Karel Abraham has joined Tito Rabat in the Reale Avintia squad this year. The Czech rider has been an asset in the paddock for quite some time. We sat down with him in between practice sessions in Assen to talk about riding styles, a tough to handle Ducati and the MotoGP races in general.
What does Assen mean to you?
Assen is an unmissable event in this sport. I’ve been racing here for many years. I’ve also raced a lot of different lay-outs and I’ve seen the track continuously evolving over the years. It’s a great circuit and I always look forward being here.
Is this a circuit that suits your style?
My style mainly suits fast corners, so I’d say it suits me pretty well apart from turn five, the hairpin before the back straight. That’s one nasty corner I really dislike.
How would you describe your riding style?
I’d say I have a fairly aggressive riding style. I’m definitely not afraid to open the throttle. Nowadays we have traction control, which makes life easier, but even before I had that, I always really pushed the throttle. Because of my aggressive riding style, the rear tyre does most of the heavy lifting.
What’s your strategy during a race weekend and for the championship?
Our strategy is very straightforward - to collect as many points as we can. That has always been our goal. At this point we’re happy with one, but if we can get more, that would be even better.
How’s the Ducati working out for you? It’s said not to be the easiest bike to ride.

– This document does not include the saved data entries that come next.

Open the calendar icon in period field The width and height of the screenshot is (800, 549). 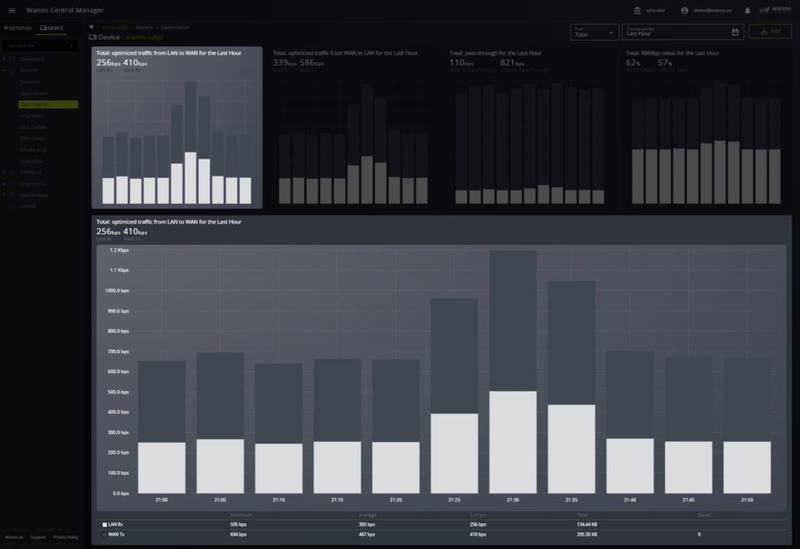click(735, 32)
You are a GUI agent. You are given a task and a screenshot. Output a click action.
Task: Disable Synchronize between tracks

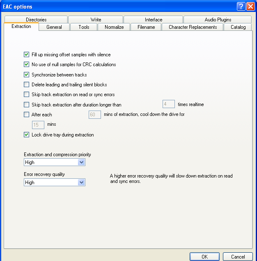27,75
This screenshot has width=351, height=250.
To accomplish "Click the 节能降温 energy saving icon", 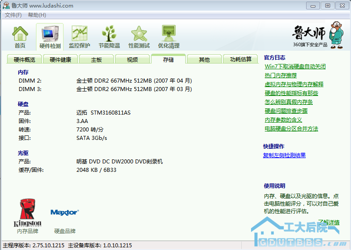I will pyautogui.click(x=109, y=37).
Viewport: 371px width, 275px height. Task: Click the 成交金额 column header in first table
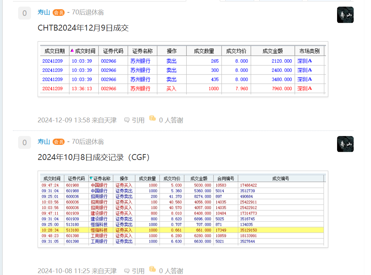pyautogui.click(x=272, y=51)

The Ducati is a very particular bike. It’s a really good bike but not everyone can get the hang of it. I personally feel that it really suits my style - some riders have it and others don’t, I guess. For me, though, it works exceptionally well.
We’re at the Motul TT here - what does Motul mean to you?
It’s an important brand for the sport and it’s a lot more than just the products. The way the brand communicates also adds value to the event. I also just met Sam, the Motul Superfan and I love that idea. It’s an opportunity that gives fans the experience of a lifetime and opens up the sport in a way that is usually impossible.
Do you think the MotoGP races should be more open to the public in general?
Actually, I think they’re doing a pretty good job on that point. I think it’s pretty open and the public has a lot of access. Of course, it’s always something to look into and keep innovating and improving the possibilities. Personally, I think the riders couldn’t really do too much more because our days here at the track are already quite packed.